APPROACH TO THE PATIENT Disorders of Consciousness
Disorders of consciousness are common; these always signify a disorder of the nervous system. Assessment should determine whether there is a change in level of consciousness (drowsy, stuporous, comatose) and/or content of consciousness (confusion, perseveration, hallucinations). Confusion is a lack of clarity in thinking with inattentiveness; delirium is used to describe an acute confusional state; stupor, a state in which vigorous stimuli are needed to elicit a response; coma, a condition of unresponsiveness. Pts in such states are usually seriously ill, and etio-logic factors must be assessed (Tables 17-1 and 17-2).

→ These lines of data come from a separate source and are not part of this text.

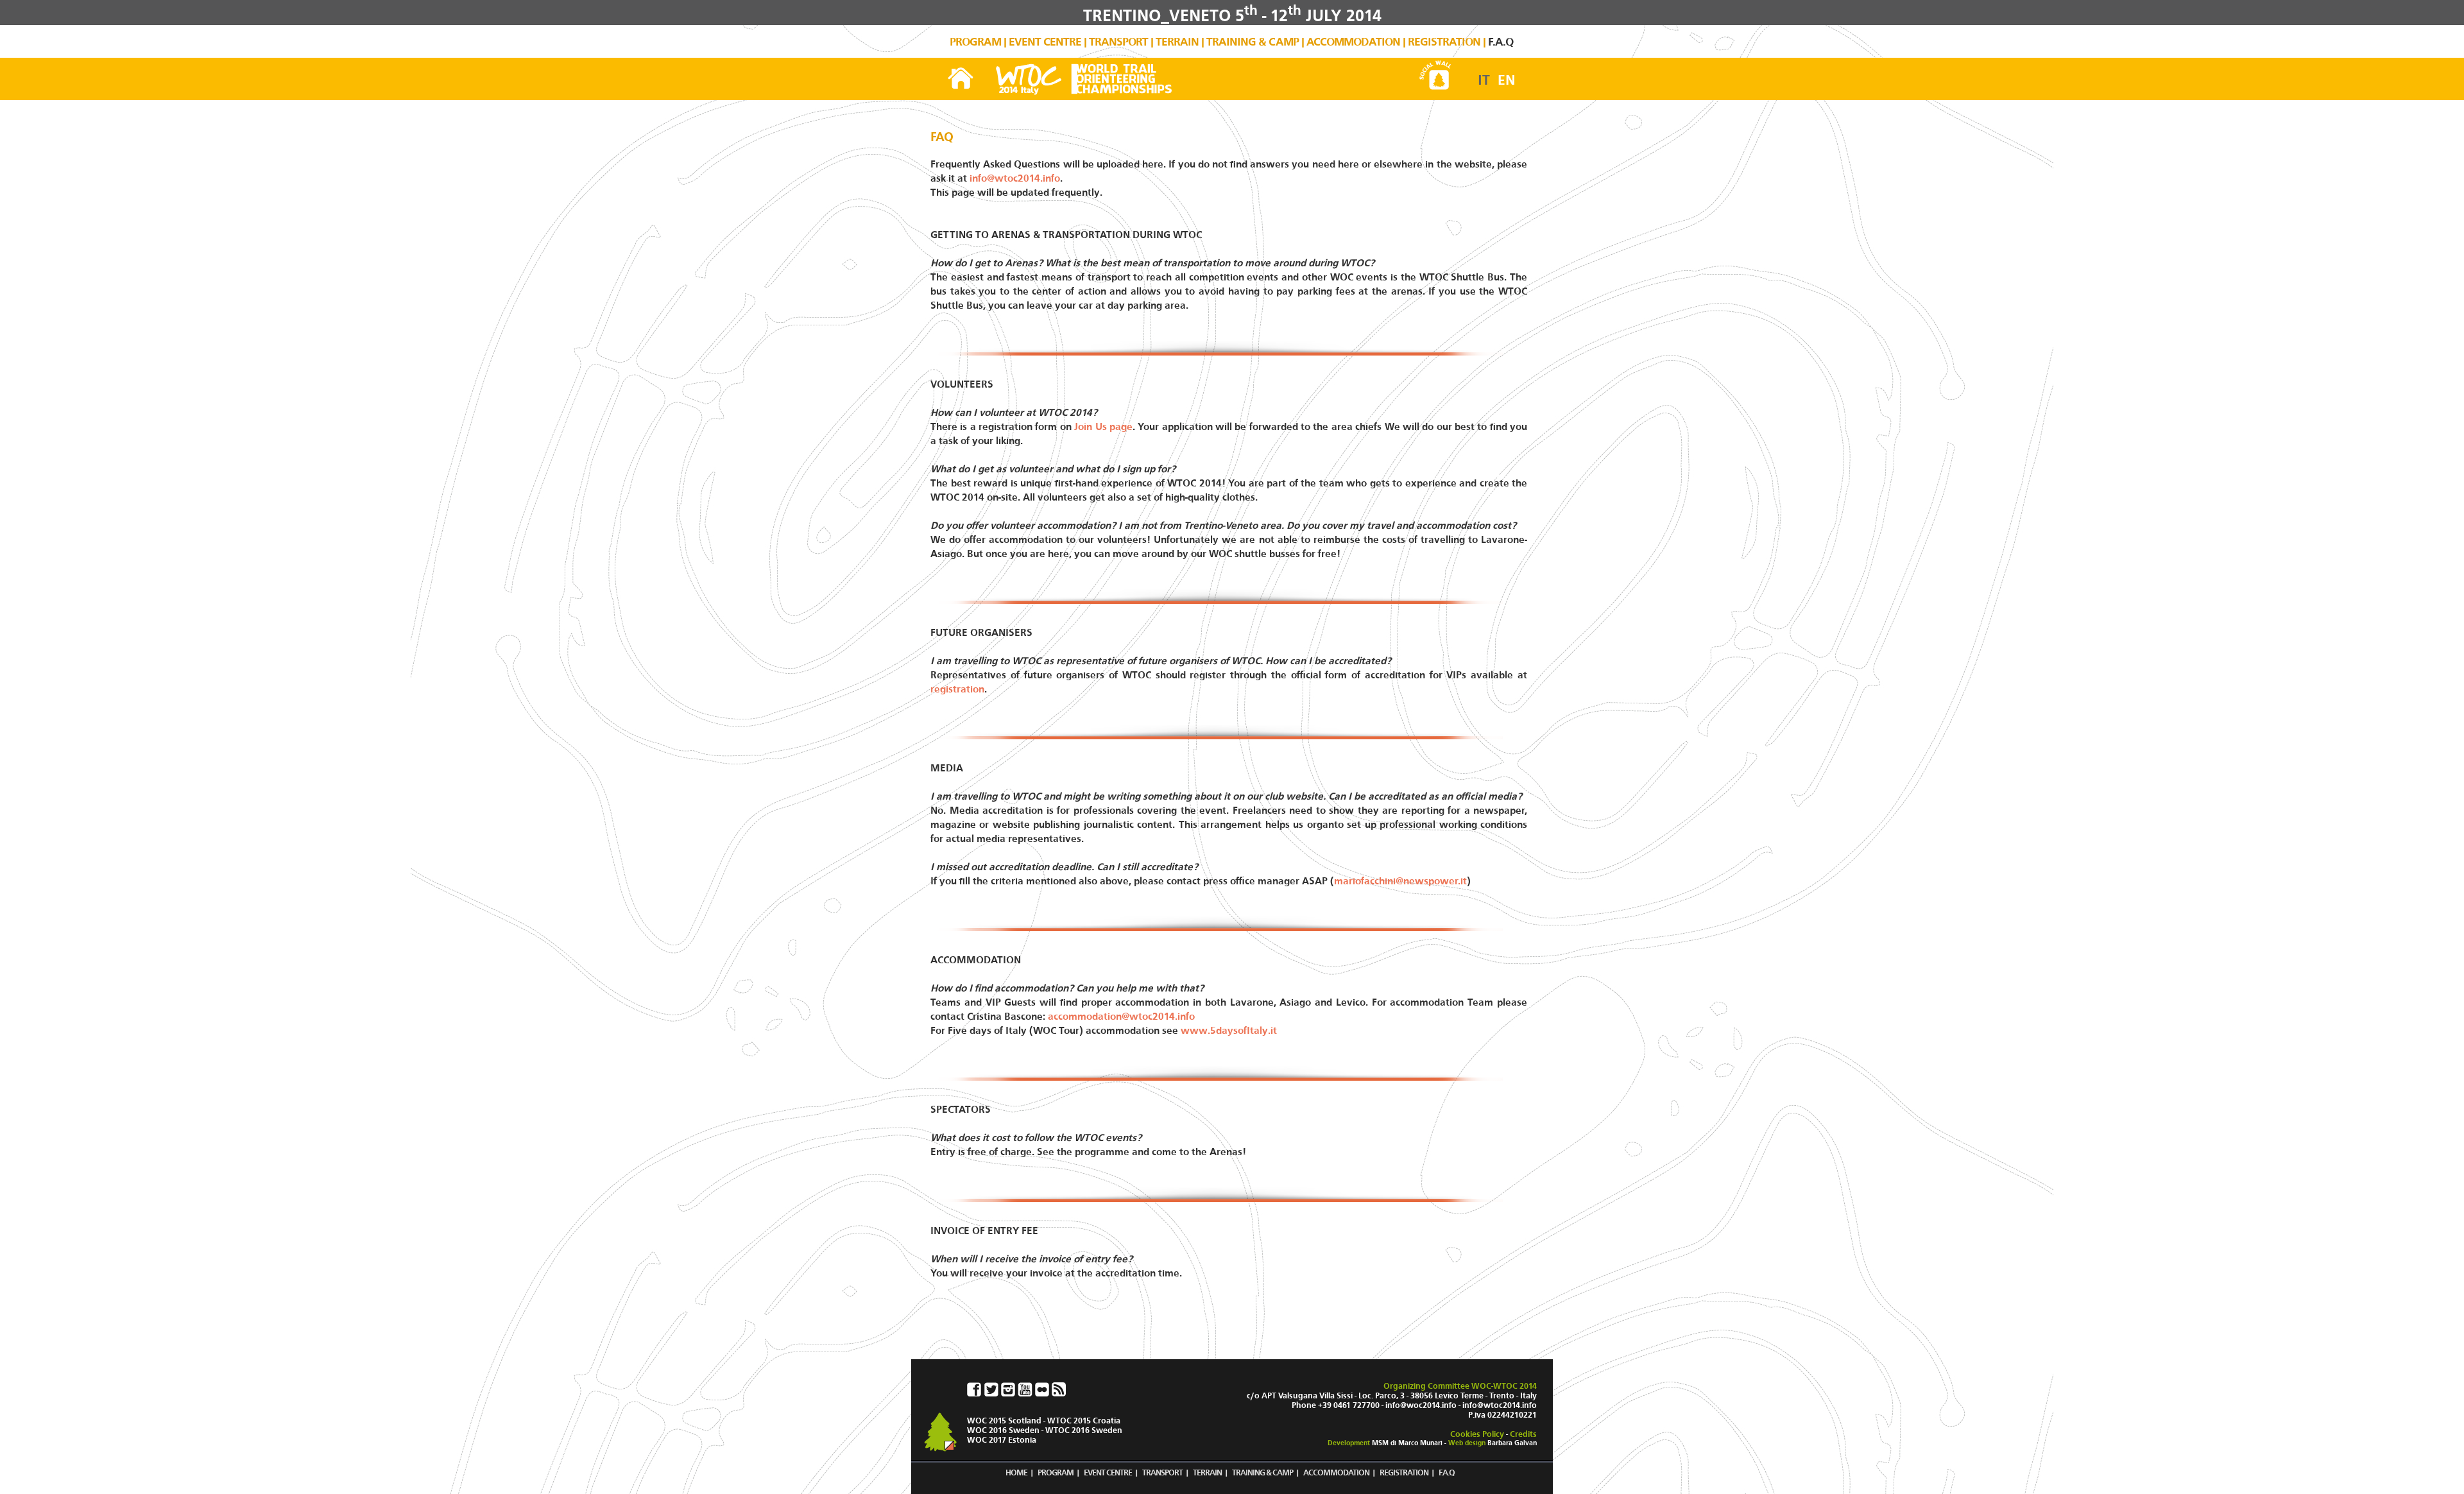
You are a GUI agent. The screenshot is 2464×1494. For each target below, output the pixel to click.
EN (1507, 80)
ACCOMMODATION (1353, 42)
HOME (1016, 1472)
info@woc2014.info (1421, 1405)
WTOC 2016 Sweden (1083, 1430)
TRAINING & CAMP (1252, 42)
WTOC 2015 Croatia (1083, 1420)
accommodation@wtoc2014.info (1121, 1016)
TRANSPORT (1118, 42)
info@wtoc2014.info (1015, 178)
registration (957, 689)
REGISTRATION (1444, 42)
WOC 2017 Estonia (1001, 1440)
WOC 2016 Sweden (1003, 1430)
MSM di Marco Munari (1407, 1443)
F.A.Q (1500, 42)
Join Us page (1103, 426)
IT (1484, 80)
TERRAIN (1177, 42)
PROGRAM (975, 42)
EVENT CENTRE (1045, 42)
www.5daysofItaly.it (1229, 1030)
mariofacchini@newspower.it (1400, 881)
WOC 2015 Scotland (1004, 1420)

TABLE 17-1 COMMON ETIOLOGIES OF DELIRIUM
TABLE 17-2 STEPWISE EVALUATION OF A PATIENT WITH DELIRIUM
Delirium is a clinical diagnosis made at the bedside; a careful history and physical exam are necessary, focusing on common etiologies of delirium, especially toxins and metabolic conditions. Observation will usually reveal an altered level of consciousness or a deficit of attention. Attention can be assessed through a simple bedside test of digits forward—pts are asked to repeat successively longer random strings of digits beginning with two digits in a row; a digit span of four digits or less usually indicates an attentional deficit unless hearing or language barriers are present. Delirium is vastly underrecognized, especially in pts presenting with a quiet, hypoactive state.
A cost-effective approach to the evaluation of delirium allows the history and physical exam to guide tests. No single algorithm will fit all pts due to the large number of potential etiologies, but one step-wise approach is shown in Table 17-2.
Management of the delirious pt begins with treatment of the underlying inciting factor (e.g., pts with systemic infections should be given appropriate antibiotics, and electrolyte disturbances judiciously corrected). Relatively simple methods of supportive care can be quite effective, such as frequent reorientation by staff, preservation of sleep-wake cycles, and attempting to mimic the home environment as much as possible. Chemical restraints exacerbate delirium and should be used only when necessary to protect pt or staff from possible injury; antipsychotics at low dose are usually the treatment of choice.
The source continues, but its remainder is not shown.